As I turned to rise and signal Rodrigo, I shuddered from a sharp, excruciating pain. My right knee felt as though it had cracked against a brick wall. Contorting myself to both nurse the wound and unleash a torrent of curses on the offending rock ledge, I soon floated there, in the deep, truly dumbfounded. I could not reconcile what I saw, or rather, what I could not see. Where there should have been rock, there was only water--nothing but water. My knee had hit nothing.
Then what had hit me?
I kicked out to continue to the surface. My right fl
ipper again clashed with something solid. And again there was nothing to account.
What the hell?
It was as though I were a bubble of oxygen anchored to the sea bed, unable to escape. Panic took hold, so I let myself drift back down to the bottom. Breathe in, breathe out...slowly. It is impossible to describe how vulnerable I felt, so far from safety. Eyes shut tight, I reached out for help. My imagination un-spooled amid sickening revolutions. When I was almost on the point of blacking out, my outstretched hands touched something secure, smooth, something metallic. Breathing in easier, shallow cycles, I concentrated on the sound of air bubbling from my apparatus--a soothing, effervescent rumble. After a few moments, I opened my eyes.
There was still nothing to see.

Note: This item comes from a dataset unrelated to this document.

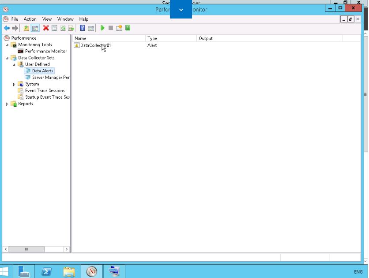Toggle Show/Hide Console Tree toolbar button
369x278 pixels.
click(x=35, y=28)
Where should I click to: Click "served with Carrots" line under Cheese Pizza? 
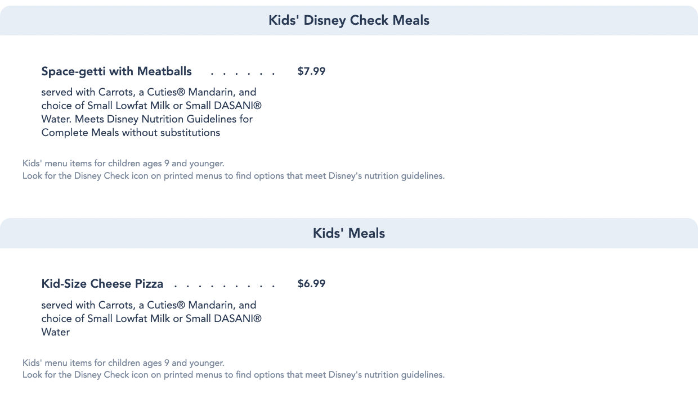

The object was invisible to the human eye. As the moment drew on, awe and unnatural excitement made me shudder. The brief panic had lifted the sluice for my adrenaline.
Regaining my composure, I began to explore its dimensions.
I traced the smooth surface, and soon concluded the object was cylindrical in shape and large, roughly fifteen feet high, with a diameter no more than half that. Atop the shape, a peculiar configuration of curved metallic extensions stretched upward, almost meeting at the uppermost point. Not actually being able to see any of this, my imagination volunteered its own schematic, one I'm afraid to say amounted to a giant culinary whisk. Though for what dish I was at a loss to say.
Five smooth, sturdy legs supported the object's base. They splayed outward to raise the cylinder a few feet from the sea bed. It was here that I gained my first view of the phenomenon. Reaching as far as I could across the underside for another physical clue or possible entry point, my eyes opened wide. I saw seamless silver. Not a scratch, dent or marking of any kind was visible. At that depth below the surface, considering the attentions of marine biology and chemical alteration, that something so foreign could remain in such a pristine state I found incredible.